See the example below:

import xcdat as xc
import numpy as np
# load example dataset
fn = '/p/css03/esgf_publish/CMIP6/CMIP/NCAR/CESM2/amip/r1i1p1f1/Amon/tas/gn/v20190218/tas_Amon_CESM2_amip_r1i1p1f1_gn_195001-201412.nc'
ds = xc.open_dataset(fn)
# select 12 months of data (for some midlatitude grid cell over Asia)
ds = ds.isel(time=np.arange(0, 12), lat=[150], lon=[50]).squeeze()
print('range of seasonal cycle: ' + str(np.min(ds.tas.values)) + ' - ' + str(np.max(ds.tas.values)))
print('annual average: ' + str(ds.temporal.group_average('tas', freq='year').tas.values[0]))
# NaN out data over Jan - Nov
ds['tas'][0:11] = np.nan
print('annual average (with NaNs): ' + str(ds.temporal.group_average('tas', freq='year').tas.values[0]))

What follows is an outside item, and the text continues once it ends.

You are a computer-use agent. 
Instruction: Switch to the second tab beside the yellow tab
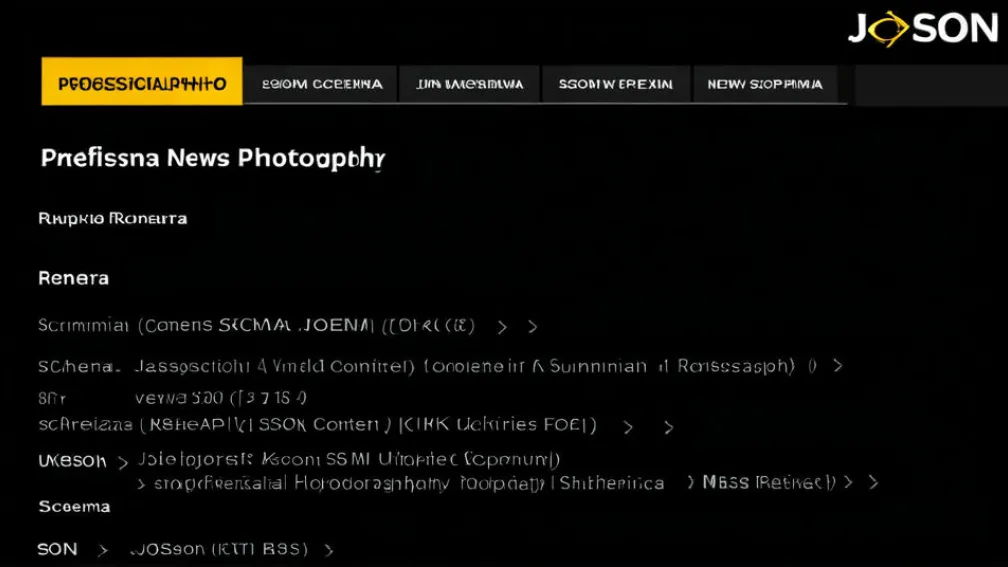(321, 85)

range of seasonal cycle: 260.47635 - 297.10477
annual average: 278.48889160156256
annual average (with NaNs Jan - Nov): 265.1025406006844

A similar situation can arise if a timestep of observations is missing part of the field during spatial averaging operations (e.g., missing the tropics, leading to too cold global temperatures).

Describe the solution you'd like

This would need to be mapped out more, but it might be useful to have a weight_threshold optional argument that allows the user to specify the minimum temporal/spatial weight needed to produce a value. For example weight_threshold=0.9 would require 90% of the spatial / temporal data within the spatial or temporal averaging window be present.

CDAT had similar functionality for temporal averaging calculations (see Specifying Data Coverage Criteria. I'm not sure if there was any similar functionality for spatial averaging.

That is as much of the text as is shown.